About this task | Each line from the one with "Instruction: Tick the" through the end of the records below should be transcribed exactly, and each picture should be skipped.

****************************************

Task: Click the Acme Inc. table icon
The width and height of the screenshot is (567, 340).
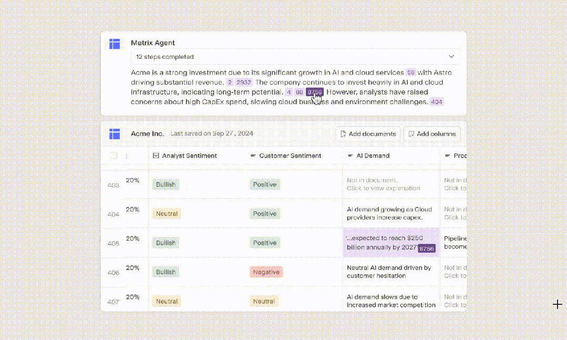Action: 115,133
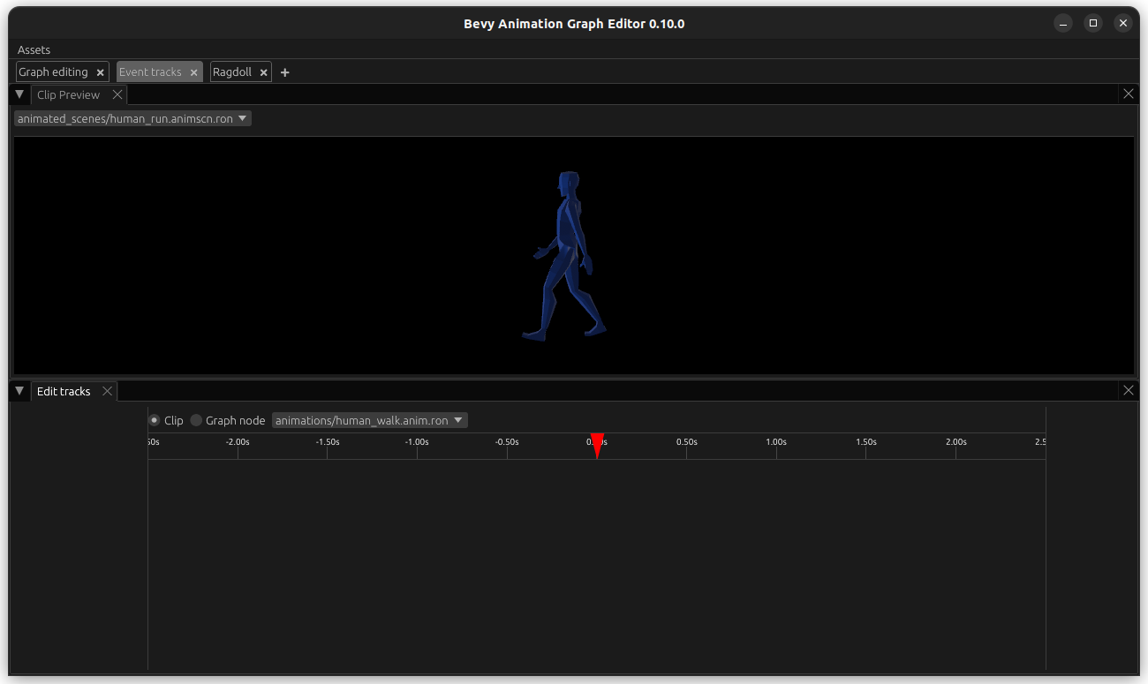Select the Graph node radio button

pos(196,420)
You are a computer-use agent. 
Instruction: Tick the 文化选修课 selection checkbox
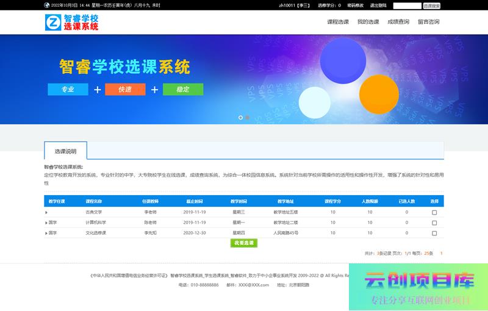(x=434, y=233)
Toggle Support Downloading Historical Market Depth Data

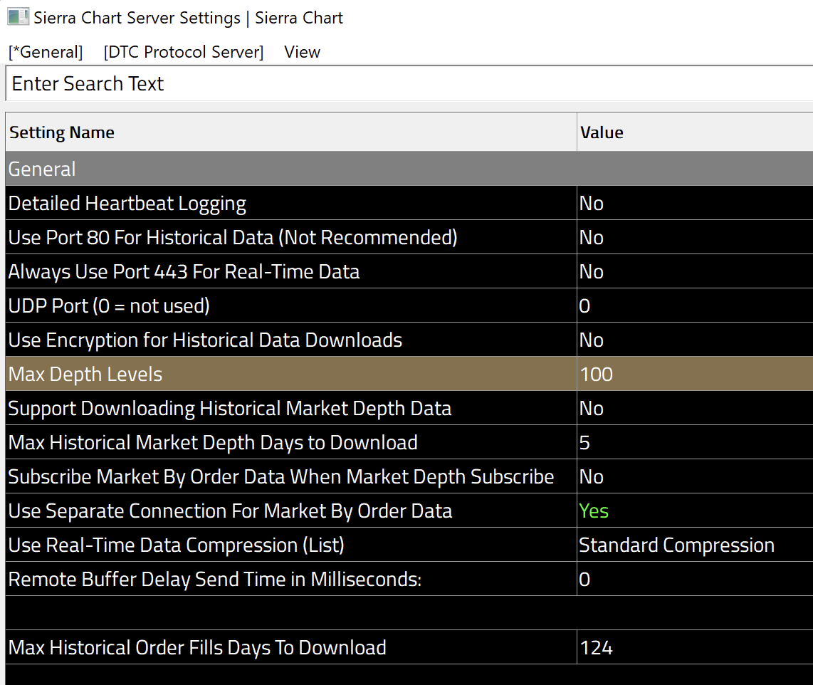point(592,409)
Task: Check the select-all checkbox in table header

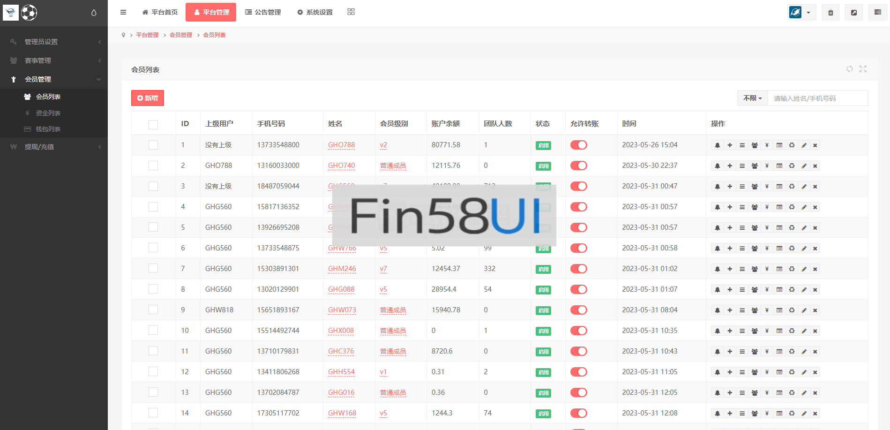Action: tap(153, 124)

****************************************

Response |
Instruction: Tick the 文化选修课 selection checkbox
(x=434, y=233)
Toggle Support Downloading Historical Market Depth Data

point(592,409)
Task: Check the select-all checkbox in table header

Action: tap(153, 124)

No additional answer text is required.